Proper lawn care can prevent grubs
It's very easy to prevent this year's female beetles from laying fresh grub eggs in your turf. All you have to do is keep the grass cut at three inches or higher and let it dry out between waterings. (Never water your lawn for short periods of time every day or even every other day - only for long periods of time once or twice a week - and only in the morning. Never in the evening.)
Female beetles always look for scalped, wet turf to lay their eggs. They won't fight their way through a thick, lush, properly cut turf, and they won't lay their eggs in dry ground. And a three-inch cut and infrequent watering will help your grass resist summer stress as well.
Buy your slugs a (cheap) beer
Patricia in Greenbelt, Md. writes: "My organic veggies are up and growing, but I caught slugs on the beans. I heard about your beer suggestion and bought the cheapest, "Latrobe's Finest." (Any Penn Stater will know what I mean.) Well, this morning I found five dead drunken slugs in the beer!"
Good work, Patricia. Beer traps are a great way to identify slugs as the culprit when plant damage occurs overnight. The slugs are attracted to the beer, then overcome by the alcohol when they crawl in. To get the best results, put out small containers of fresh beer at sunset - not stale beer and not during heat of the day. In the morning, the containers will be filled with slugs if the little slimers were anywhere nearby.
Toss the bodies and beer into the woods and put out a fresh batch every evening until the problem is under control. Slugs won't go near day-old beer. (Nor will I!)
Mold in wood mulch; cedar is not immune
Dave in Dumfries, Va. writes: "We put a 'cedar blend' mulch down this year. We've used cedar in the past with no problems, but began to notice pieces of black mold appearing in the mulch and decided it was one of the nuisance fungi you've discussed. We removed the mulch, but are there other steps we should take, like treating the area with something? Plus, we're considering using pine fines to replace the cedar, and would appreciate your thoughts and guidance."

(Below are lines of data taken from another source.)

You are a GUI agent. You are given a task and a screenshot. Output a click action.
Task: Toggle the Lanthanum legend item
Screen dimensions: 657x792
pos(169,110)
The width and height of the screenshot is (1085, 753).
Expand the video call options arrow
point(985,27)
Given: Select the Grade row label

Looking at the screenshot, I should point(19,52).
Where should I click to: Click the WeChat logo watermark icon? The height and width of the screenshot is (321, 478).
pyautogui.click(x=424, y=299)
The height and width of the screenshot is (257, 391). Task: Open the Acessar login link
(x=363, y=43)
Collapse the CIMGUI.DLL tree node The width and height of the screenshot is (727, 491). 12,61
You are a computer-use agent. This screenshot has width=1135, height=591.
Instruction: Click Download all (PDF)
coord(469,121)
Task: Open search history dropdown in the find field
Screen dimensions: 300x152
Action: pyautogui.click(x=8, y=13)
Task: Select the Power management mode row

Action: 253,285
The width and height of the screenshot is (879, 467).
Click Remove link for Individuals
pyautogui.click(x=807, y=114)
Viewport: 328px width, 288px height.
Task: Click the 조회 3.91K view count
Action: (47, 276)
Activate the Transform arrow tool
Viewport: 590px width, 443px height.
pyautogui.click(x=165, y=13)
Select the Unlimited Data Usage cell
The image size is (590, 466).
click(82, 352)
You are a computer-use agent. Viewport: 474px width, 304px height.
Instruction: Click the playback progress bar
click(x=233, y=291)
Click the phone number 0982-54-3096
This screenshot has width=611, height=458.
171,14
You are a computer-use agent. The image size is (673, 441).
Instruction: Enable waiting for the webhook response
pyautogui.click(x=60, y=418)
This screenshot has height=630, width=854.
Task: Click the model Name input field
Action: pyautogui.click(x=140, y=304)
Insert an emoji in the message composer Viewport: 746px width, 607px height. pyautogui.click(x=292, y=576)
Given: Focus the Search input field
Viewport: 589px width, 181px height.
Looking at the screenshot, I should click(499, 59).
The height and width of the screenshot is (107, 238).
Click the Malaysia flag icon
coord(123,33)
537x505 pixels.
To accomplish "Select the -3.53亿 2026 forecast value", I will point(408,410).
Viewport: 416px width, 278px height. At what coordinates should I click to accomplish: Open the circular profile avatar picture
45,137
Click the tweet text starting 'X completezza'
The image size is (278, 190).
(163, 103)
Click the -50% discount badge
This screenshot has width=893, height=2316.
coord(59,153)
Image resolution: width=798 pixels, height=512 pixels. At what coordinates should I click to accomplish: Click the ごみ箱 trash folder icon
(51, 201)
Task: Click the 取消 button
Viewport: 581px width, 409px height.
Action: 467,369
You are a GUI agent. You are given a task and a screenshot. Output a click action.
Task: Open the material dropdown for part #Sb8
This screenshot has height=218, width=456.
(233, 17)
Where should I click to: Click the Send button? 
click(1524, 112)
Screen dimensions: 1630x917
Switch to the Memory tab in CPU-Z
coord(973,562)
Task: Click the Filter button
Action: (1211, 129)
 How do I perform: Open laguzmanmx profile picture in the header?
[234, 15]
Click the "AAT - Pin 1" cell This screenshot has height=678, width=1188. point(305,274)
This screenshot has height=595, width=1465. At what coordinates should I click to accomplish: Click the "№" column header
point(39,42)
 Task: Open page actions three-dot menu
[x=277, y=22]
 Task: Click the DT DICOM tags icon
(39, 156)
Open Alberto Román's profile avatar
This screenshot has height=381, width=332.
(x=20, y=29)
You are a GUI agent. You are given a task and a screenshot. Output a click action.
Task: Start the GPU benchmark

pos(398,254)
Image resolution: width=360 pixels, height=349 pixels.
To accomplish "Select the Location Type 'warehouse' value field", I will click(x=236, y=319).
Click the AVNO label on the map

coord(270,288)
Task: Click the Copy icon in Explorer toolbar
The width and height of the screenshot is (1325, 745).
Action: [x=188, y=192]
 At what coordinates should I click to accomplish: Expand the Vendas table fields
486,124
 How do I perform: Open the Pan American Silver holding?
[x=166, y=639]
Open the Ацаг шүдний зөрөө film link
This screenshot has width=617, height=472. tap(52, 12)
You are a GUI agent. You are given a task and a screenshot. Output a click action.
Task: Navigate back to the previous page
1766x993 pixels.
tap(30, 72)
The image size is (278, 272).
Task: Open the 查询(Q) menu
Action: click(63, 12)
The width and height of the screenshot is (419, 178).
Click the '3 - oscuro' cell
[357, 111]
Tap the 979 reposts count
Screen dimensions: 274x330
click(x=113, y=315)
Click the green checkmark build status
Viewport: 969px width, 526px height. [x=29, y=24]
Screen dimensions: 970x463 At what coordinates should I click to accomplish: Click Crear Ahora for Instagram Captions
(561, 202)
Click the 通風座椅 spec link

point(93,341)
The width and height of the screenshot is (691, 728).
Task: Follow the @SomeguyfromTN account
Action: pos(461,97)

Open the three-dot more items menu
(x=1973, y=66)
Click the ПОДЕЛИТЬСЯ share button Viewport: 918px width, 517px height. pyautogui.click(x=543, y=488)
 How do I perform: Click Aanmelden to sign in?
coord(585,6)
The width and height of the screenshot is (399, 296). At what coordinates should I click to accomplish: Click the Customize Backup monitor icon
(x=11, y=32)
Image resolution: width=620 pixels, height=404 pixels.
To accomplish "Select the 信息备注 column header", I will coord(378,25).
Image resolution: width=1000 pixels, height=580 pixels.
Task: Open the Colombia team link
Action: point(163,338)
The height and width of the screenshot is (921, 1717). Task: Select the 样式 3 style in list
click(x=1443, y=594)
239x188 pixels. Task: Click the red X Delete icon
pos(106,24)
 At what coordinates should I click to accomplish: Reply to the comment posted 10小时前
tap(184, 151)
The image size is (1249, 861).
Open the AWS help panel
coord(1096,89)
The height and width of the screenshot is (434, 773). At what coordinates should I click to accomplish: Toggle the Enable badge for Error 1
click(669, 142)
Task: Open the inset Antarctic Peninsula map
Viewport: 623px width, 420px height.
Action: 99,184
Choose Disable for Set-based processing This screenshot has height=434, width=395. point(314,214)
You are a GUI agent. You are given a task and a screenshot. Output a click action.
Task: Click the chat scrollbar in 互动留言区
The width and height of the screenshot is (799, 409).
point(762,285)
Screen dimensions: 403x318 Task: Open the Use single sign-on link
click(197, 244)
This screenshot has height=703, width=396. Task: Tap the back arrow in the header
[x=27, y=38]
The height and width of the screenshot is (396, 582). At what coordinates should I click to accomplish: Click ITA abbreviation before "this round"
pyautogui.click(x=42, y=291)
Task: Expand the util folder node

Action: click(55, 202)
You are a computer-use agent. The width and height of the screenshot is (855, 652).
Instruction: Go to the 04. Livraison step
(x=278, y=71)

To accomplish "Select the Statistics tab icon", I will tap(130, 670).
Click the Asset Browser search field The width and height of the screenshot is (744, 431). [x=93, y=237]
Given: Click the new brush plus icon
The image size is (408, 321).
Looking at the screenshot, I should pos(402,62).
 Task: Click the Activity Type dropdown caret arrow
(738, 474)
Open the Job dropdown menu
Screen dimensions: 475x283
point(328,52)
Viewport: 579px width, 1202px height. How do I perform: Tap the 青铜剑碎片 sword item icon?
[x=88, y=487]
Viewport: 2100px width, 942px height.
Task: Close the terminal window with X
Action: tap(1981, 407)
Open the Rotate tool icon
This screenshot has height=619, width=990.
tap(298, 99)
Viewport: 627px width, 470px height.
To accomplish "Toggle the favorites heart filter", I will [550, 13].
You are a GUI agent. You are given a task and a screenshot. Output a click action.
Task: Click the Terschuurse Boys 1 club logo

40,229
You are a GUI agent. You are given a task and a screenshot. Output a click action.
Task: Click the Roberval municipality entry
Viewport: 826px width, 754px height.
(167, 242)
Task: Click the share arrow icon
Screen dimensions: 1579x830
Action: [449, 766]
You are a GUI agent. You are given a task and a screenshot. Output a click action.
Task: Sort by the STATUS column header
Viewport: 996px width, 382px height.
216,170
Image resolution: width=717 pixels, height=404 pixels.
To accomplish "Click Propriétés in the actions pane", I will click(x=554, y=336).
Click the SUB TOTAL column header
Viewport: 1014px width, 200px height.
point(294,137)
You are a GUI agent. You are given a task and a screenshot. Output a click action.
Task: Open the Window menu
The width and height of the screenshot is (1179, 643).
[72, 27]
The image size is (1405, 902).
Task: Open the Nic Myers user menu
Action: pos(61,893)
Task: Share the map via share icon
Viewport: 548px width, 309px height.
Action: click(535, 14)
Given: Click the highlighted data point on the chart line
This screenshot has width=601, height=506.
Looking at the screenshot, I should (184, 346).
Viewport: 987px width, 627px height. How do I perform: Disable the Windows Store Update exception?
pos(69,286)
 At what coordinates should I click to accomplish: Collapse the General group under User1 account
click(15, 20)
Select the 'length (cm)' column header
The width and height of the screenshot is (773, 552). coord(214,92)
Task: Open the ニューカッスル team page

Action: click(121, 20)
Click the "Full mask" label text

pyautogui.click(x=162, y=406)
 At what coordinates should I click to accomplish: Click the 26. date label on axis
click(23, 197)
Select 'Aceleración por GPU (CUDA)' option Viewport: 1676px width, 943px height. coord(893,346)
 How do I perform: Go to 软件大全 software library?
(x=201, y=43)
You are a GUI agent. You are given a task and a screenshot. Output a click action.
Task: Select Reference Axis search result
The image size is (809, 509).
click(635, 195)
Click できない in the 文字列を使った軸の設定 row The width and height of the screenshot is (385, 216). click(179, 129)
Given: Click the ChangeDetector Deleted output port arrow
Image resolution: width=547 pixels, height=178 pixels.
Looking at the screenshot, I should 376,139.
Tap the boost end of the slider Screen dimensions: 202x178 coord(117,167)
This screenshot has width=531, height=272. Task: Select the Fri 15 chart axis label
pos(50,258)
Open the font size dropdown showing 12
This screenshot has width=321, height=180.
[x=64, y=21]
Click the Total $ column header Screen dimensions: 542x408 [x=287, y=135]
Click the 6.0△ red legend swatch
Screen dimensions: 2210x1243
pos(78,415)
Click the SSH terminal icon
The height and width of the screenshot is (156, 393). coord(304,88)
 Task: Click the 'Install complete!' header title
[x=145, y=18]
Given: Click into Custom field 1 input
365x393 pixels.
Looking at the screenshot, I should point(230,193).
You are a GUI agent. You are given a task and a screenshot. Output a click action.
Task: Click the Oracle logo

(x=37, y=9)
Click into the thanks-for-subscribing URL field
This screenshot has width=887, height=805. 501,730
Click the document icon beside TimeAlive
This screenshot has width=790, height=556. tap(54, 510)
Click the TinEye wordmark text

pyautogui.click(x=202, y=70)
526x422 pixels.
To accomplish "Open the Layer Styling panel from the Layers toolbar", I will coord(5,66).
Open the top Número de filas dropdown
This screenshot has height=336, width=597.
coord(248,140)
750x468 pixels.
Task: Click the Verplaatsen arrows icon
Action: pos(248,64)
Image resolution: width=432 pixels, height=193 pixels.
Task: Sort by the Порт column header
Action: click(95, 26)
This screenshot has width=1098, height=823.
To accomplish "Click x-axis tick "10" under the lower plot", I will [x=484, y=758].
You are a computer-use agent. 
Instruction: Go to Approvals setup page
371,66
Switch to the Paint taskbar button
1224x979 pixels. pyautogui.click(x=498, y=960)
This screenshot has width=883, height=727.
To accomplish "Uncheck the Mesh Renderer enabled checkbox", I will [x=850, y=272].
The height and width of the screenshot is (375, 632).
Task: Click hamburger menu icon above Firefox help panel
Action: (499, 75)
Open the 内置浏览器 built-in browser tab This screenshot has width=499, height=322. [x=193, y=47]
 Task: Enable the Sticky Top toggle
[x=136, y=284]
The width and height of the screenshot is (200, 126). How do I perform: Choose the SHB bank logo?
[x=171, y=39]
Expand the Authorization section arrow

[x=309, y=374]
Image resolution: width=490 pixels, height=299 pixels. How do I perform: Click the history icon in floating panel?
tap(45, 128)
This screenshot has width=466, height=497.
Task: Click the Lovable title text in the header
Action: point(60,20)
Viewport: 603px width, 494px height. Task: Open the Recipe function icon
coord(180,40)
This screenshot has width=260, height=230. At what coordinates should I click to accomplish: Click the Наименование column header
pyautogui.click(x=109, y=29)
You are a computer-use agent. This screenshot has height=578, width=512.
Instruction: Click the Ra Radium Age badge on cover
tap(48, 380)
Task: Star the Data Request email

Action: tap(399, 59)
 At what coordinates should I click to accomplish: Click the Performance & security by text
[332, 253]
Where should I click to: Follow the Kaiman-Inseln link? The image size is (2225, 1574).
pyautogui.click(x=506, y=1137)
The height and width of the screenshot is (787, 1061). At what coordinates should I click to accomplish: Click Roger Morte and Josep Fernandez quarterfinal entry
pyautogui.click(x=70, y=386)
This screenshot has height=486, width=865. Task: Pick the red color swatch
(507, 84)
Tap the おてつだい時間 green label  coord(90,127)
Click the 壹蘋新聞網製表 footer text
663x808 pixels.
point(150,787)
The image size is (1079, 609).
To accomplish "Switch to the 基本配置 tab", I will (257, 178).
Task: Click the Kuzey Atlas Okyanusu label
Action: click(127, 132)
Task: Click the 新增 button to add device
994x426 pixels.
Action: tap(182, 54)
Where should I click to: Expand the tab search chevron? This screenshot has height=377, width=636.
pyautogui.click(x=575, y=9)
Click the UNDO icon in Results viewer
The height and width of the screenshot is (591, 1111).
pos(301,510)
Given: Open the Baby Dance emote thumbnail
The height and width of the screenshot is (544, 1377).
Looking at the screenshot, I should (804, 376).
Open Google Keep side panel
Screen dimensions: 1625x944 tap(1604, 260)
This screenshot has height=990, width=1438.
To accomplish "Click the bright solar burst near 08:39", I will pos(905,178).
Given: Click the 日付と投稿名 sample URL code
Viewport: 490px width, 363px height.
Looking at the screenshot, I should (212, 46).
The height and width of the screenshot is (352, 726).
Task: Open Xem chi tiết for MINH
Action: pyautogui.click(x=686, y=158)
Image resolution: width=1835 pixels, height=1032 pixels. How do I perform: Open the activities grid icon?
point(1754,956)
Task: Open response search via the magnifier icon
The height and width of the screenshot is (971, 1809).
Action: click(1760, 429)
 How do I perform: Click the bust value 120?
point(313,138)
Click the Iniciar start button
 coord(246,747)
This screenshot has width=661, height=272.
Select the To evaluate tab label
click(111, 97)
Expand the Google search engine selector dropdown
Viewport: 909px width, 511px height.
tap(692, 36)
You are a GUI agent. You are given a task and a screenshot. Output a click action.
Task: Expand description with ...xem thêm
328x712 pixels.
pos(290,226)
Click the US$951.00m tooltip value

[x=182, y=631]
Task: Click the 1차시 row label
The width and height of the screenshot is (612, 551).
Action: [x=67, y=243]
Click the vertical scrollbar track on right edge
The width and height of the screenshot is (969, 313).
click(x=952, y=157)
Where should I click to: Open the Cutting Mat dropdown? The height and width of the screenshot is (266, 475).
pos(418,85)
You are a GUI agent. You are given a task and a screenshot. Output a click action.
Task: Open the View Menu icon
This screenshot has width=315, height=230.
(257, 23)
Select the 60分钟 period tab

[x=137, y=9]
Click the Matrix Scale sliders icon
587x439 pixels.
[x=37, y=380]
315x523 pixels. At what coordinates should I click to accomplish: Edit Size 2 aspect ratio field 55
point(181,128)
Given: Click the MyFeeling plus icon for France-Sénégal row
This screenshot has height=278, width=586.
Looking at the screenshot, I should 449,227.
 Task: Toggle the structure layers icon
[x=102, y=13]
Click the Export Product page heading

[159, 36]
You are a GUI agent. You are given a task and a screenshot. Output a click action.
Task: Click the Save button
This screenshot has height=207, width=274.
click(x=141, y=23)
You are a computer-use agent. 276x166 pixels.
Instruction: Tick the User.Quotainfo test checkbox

Everyone who uses these foolish wood mulches will eventually experience mold or fungal issues, Dave, it's just a matter of time. Some folks get fungi-ed their first year; some not until after a decade of mulching, but sooner or later it happens to everyone who mulches with wood or bark. Luckily, removing the mulch ends the mold problem. No further action is necessary.
And the pine fines sound ... well, fine.
Garlic harvest guidelines
Time for all good garlic growers to keep a close eye on their stinking rose beds ... its harvest time. (At least it is if about one-third of your garlic plants are turning brown.)
Now, different varieties of garlic mature at different times, the location of the patch can make a difference and everything seems to be coming in early this season. So if the leaves of your plants have some brown showing, pull up a test plant and check it out. If it looks like a big leek, wait another week. (Wash the 'baby garlic' well and chop it up for use in a garlic flavored dish.)
But if the underground bulb is fully formed and covered with a nice tight paper wrapper, harvest away. Pull the garlic out of the ground slooowly and carefully, and then cure it for a week or so in a cool, dry airy location ... on a screened porch under a ceiling fan would be ideal. Don't dry the bulbs in the sun or wash them. Any dirt will brush off easily once the bulbs are dry.
And do not wait too long to harvest. If garlic isn't harvested promptly, the wrappers will split open and the cloves will be ruined.
Garlic harvested late looks like George Washington's old dentures.